Minister Fitzgibbon was well aware of the problem and last October had told the House of Representatives he would fix it. Instructions were given to suspend the recovery payments and to find a more satisfactory solution. Somewhere along the chain of command something went amiss, and the threats to reclaim the extra dollars continued which led to information being given to the Opposition and then, apparently, some threats of disciplinary action against those who had taken their grievance outside the barracks. Hence the Baldwin question and an admission by the Defence Minister that he was frustrated that his department had been so slow and that he did not know how many soldiers were caught up in the pay error because “the reality is that Defence can’t give me those numbers.”

That was not the kind of answer to instill public confidence in the information technology capabilities of the military in this high tech age — if they cannot get a payroll program right, what hope is there for missile guidance? Not that the Opposition will be pursuing that line. They are having enough fun with the broader question of ministerial responsibility, and it was the Opposition Leader Malcolm Turnbull himself who took over the attack this morning with a special door stop for the cameras to set the scene for what will surely be a lively Question Time where the questions are not plain and unadorned.

The Opposition Leader said:

[Mr Fitzgibbon] has undermined the morale of the SAS, he’s undermined the morale of the entire ADF. He has, by his incompetence, allowed a situation to continue where soldiers, troopers in the SAS, are having their pay docked, some are getting no pay, so while they are taking the fight up to the Taliban, they are having to worry whether they can meet their mortgage payments, their families are back at home with no income, it is an extraordinary example of ministerial incompetence.

Rent an endorsement. Access Economics is the new rent-an-endorsement favourite in Canberra. It seems there are few causes the consultancy is not prepared to find a fact or two for to assist a lobbying effort. Today’s contribution is for the distilled spirits industry with a look at hospital admission records for young people supposedly affected by alcohol. Hospital doctors, I note, believe it is impossible to use these figures to draw any conclusions about things like whether increasing the price of alco-pops has caused more or less binge drinking.

Greasing the palms. I am sure that the Queensland businessman Clive Palmer is genuinely aggrieved by things Labor politicians have said about him, but if he is as keen for a Liberal National Party election victory as his donations would suggest, he would be keeping a very low profile for the next month.

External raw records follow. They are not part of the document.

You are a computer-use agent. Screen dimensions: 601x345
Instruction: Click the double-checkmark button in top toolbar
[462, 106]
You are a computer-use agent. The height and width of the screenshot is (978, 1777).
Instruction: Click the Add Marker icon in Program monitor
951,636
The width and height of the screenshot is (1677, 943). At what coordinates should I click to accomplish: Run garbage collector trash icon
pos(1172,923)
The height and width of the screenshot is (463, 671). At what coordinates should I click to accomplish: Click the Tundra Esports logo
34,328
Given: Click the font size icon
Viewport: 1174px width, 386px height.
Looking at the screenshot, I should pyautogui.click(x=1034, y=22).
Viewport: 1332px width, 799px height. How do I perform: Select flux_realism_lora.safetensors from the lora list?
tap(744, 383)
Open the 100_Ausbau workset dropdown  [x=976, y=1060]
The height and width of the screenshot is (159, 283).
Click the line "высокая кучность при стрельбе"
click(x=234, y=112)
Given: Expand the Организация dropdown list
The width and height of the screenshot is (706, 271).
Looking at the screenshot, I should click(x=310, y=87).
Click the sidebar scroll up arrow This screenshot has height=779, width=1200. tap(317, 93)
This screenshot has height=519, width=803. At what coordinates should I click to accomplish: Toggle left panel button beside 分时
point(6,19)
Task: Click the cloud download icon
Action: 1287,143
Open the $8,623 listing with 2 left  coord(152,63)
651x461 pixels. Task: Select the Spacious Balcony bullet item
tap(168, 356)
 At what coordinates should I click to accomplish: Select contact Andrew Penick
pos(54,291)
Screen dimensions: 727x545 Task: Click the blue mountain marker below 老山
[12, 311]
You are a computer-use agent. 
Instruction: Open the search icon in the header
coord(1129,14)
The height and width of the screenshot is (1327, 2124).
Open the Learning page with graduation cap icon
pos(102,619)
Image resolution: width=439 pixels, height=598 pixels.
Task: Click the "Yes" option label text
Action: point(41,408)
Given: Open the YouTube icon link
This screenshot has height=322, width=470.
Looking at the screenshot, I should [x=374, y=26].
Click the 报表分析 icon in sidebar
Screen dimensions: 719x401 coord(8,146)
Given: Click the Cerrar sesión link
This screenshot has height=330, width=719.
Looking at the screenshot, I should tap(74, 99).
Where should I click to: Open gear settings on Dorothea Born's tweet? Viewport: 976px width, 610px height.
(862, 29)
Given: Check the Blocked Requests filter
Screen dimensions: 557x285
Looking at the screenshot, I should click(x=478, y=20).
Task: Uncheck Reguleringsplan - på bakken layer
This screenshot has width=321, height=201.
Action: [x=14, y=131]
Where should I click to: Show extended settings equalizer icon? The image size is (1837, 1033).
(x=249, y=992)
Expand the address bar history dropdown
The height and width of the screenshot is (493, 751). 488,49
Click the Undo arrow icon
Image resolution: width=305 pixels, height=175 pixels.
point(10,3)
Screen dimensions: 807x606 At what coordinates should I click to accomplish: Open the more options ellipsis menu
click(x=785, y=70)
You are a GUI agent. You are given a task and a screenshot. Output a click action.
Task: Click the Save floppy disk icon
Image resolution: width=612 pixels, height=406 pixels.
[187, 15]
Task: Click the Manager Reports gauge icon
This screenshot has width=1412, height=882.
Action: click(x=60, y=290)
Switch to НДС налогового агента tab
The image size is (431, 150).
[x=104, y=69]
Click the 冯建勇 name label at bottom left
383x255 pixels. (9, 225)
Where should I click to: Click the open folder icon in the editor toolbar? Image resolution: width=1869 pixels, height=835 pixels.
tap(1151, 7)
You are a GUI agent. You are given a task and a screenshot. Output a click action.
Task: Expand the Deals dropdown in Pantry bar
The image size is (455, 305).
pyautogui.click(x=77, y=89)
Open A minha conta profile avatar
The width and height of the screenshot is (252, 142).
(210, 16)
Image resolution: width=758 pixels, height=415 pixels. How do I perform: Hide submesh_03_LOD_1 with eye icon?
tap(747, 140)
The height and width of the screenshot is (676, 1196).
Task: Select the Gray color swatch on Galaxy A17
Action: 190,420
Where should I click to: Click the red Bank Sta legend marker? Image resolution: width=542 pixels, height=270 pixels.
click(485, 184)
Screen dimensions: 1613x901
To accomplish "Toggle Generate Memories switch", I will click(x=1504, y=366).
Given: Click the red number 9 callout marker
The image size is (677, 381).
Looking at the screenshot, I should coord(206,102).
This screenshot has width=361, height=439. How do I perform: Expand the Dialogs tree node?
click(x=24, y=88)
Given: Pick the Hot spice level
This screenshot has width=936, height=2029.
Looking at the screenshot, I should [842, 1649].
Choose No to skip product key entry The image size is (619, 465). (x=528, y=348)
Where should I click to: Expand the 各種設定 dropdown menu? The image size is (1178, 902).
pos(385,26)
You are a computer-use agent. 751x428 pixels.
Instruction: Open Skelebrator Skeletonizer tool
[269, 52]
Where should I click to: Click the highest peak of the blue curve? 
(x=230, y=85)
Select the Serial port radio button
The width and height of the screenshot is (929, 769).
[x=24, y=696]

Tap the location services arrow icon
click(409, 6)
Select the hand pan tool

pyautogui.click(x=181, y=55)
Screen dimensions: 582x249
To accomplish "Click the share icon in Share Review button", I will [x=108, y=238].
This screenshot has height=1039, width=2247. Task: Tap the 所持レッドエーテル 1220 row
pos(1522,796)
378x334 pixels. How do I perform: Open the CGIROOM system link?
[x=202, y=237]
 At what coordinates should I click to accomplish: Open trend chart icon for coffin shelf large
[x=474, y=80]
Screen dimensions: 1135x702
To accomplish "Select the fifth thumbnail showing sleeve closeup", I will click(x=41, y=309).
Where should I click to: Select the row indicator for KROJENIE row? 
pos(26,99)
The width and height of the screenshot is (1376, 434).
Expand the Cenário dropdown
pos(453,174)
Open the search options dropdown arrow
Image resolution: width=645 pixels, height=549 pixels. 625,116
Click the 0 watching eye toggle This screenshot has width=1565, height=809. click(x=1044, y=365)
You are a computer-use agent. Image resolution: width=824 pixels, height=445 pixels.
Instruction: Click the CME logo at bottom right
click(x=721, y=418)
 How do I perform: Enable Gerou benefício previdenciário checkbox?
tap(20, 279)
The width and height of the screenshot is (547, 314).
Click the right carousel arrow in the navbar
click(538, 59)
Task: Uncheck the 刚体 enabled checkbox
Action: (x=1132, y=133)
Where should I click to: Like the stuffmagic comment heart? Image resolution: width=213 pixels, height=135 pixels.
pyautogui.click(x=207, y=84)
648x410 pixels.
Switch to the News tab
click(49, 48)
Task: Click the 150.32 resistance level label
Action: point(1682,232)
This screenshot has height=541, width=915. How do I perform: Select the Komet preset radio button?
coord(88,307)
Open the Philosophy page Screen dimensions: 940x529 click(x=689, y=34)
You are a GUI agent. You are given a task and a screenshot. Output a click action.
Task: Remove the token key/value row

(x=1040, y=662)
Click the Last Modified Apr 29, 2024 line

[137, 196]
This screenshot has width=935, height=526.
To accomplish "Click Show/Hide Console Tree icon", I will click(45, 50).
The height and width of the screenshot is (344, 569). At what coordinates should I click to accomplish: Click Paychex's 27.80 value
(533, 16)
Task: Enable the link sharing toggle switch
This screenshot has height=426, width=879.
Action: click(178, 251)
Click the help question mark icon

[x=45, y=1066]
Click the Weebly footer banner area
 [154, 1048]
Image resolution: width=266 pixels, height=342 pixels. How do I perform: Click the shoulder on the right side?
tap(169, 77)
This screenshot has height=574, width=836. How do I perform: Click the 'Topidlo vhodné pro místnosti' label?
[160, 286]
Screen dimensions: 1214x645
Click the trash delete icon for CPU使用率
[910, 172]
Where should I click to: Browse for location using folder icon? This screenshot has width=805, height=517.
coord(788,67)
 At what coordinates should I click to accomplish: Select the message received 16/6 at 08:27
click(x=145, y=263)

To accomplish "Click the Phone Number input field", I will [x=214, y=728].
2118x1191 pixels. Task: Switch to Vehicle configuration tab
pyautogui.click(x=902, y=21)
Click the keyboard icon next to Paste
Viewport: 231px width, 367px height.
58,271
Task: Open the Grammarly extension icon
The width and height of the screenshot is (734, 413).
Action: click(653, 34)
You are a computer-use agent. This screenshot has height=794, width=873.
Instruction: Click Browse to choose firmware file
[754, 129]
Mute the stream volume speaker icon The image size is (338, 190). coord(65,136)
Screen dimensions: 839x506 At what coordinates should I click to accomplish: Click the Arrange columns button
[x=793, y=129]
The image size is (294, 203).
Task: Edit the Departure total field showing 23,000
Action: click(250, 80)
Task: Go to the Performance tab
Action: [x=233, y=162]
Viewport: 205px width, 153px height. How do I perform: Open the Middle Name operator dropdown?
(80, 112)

Actions like the one for defamation Mr Palmer is taking against the Premier Anna Bligh and the State Treasurer Andrew Fraser are not at all helpful to the cause of Opposition Leader Lawrence Springborg. Voters are sure to be uneasy that one very rich man can appear to be so influential over a political party and I note that Treasurer Fraser this morning is doing his best to stir such fears along.

“Mr Palmer needs to understand that this is Queensland 2009 not Queensland of the 1980s when the National Party government that he was a backer of regularly used threats of intimidation of defamation to try and stifle public debate, to try and impinge on free speech and to try and influence election outcomes,” is how Mr Fraser put it.

Tipping the waiter. It’s enough to make me tip the waiter! Workers in the hospitality industry came in at the bottom of the bunch when it came to wage rises last year. Australian Bureau of Statistics figures out this morning showed increases through the year to December 2008 at the industry level ranged from 2.8% for accommodation, cafes and restaurants to 6.1% for mining. The increase in the trend index through the year for all employee jobs in Australia was 4.2%.